WHAT YOU SHOULD DO:
Only the lines from the start of the entries through the line with "Terms and Policy Services (934, 2130)" are wanted; please output them exactly.

TASK INPUTS:
□ □ □ □

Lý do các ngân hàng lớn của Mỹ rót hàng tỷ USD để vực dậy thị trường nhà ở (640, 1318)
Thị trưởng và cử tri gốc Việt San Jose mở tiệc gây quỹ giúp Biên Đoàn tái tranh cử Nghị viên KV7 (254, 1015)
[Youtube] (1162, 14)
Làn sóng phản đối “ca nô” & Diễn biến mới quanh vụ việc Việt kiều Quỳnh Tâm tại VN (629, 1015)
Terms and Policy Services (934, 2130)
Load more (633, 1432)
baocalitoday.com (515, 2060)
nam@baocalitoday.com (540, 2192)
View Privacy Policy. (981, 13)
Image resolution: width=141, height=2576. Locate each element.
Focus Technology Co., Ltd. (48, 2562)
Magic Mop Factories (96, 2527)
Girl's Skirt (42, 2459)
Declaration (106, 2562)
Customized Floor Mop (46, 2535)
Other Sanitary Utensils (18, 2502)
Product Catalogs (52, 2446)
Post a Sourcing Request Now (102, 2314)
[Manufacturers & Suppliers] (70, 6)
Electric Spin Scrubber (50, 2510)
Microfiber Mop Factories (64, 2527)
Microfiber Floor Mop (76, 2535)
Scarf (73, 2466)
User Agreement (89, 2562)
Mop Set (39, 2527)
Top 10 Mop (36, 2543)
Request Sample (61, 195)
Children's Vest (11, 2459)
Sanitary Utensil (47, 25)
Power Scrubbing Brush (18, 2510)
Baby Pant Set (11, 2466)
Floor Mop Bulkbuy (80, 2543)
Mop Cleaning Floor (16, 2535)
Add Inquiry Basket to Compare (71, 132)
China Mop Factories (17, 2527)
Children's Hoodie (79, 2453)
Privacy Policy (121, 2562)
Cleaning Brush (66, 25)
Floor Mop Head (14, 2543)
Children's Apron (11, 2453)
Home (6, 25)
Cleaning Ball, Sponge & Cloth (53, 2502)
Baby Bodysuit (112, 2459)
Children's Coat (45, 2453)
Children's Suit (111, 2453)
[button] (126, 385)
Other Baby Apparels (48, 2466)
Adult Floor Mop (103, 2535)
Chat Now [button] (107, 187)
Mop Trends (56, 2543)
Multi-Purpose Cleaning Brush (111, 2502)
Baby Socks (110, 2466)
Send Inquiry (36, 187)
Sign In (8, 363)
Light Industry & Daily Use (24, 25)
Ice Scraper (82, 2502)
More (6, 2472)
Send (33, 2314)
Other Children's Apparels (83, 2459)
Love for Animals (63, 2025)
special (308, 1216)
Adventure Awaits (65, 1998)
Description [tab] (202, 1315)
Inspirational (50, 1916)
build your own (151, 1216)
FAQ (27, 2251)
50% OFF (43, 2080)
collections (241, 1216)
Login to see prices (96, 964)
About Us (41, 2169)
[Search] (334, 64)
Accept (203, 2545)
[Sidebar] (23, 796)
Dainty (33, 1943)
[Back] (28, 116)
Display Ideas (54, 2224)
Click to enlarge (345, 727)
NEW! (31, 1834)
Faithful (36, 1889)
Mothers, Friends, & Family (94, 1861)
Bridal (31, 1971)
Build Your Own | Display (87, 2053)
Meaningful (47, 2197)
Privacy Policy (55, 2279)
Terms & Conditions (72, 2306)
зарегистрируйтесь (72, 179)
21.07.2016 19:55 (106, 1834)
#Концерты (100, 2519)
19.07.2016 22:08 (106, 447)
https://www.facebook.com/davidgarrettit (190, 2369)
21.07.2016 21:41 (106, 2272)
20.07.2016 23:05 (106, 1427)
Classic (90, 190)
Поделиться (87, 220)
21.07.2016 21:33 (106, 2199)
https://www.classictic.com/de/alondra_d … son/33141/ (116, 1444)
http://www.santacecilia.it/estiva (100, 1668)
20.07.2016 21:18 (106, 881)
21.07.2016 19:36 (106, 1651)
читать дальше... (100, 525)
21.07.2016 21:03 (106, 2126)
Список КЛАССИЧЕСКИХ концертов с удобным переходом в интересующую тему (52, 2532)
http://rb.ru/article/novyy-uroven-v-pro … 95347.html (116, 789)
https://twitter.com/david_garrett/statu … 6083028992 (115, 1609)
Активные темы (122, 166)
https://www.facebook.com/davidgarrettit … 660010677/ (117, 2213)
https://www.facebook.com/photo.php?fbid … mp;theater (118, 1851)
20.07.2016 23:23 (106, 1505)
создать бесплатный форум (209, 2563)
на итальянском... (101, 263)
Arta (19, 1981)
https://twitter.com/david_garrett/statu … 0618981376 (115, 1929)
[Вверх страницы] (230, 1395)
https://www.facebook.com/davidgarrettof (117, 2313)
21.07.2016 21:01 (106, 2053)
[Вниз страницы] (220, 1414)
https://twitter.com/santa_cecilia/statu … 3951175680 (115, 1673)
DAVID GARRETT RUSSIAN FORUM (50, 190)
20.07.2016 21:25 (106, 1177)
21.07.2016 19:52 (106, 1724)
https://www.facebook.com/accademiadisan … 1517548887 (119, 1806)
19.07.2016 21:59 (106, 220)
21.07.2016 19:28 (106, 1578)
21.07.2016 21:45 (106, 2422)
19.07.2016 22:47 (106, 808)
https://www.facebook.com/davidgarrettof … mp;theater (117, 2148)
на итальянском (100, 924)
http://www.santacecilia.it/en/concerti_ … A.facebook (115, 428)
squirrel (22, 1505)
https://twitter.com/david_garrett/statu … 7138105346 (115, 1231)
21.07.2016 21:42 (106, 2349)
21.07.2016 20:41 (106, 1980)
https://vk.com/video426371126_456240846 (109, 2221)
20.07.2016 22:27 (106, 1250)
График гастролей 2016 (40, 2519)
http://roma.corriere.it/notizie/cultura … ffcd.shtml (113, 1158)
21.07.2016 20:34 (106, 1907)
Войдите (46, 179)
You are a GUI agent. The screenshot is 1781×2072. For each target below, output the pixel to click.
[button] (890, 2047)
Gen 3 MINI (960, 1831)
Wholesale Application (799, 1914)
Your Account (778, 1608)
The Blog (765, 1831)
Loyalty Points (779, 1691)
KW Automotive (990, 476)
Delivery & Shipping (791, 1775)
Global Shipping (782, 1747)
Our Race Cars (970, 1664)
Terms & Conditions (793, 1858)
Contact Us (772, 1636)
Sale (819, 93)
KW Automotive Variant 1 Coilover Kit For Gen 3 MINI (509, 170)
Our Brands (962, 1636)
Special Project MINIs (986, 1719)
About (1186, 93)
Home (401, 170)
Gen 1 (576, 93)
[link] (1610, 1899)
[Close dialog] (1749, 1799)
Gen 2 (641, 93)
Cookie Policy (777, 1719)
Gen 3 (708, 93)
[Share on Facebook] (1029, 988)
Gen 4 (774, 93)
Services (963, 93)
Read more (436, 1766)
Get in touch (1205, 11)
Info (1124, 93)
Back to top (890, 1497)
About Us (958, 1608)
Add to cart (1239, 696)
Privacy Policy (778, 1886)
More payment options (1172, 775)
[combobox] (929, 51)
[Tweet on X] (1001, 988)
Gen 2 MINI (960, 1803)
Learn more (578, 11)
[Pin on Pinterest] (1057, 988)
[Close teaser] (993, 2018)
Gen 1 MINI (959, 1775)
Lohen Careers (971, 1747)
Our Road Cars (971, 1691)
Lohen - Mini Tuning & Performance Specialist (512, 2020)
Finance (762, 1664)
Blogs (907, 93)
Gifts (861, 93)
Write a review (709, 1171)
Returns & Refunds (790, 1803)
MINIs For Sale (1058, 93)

□ □ □ □

TASK RESPONSE:
Lý do các ngân hàng lớn của Mỹ rót hàng tỷ USD để vực dậy thị trường nhà ở (640, 1318)
Thị trưởng và cử tri gốc Việt San Jose mở tiệc gây quỹ giúp Biên Đoàn tái tranh cử Nghị viên KV7 (254, 1015)
[Youtube] (1162, 14)
Làn sóng phản đối “ca nô” & Diễn biến mới quanh vụ việc Việt kiều Quỳnh Tâm tại VN (629, 1015)
Terms and Policy Services (934, 2130)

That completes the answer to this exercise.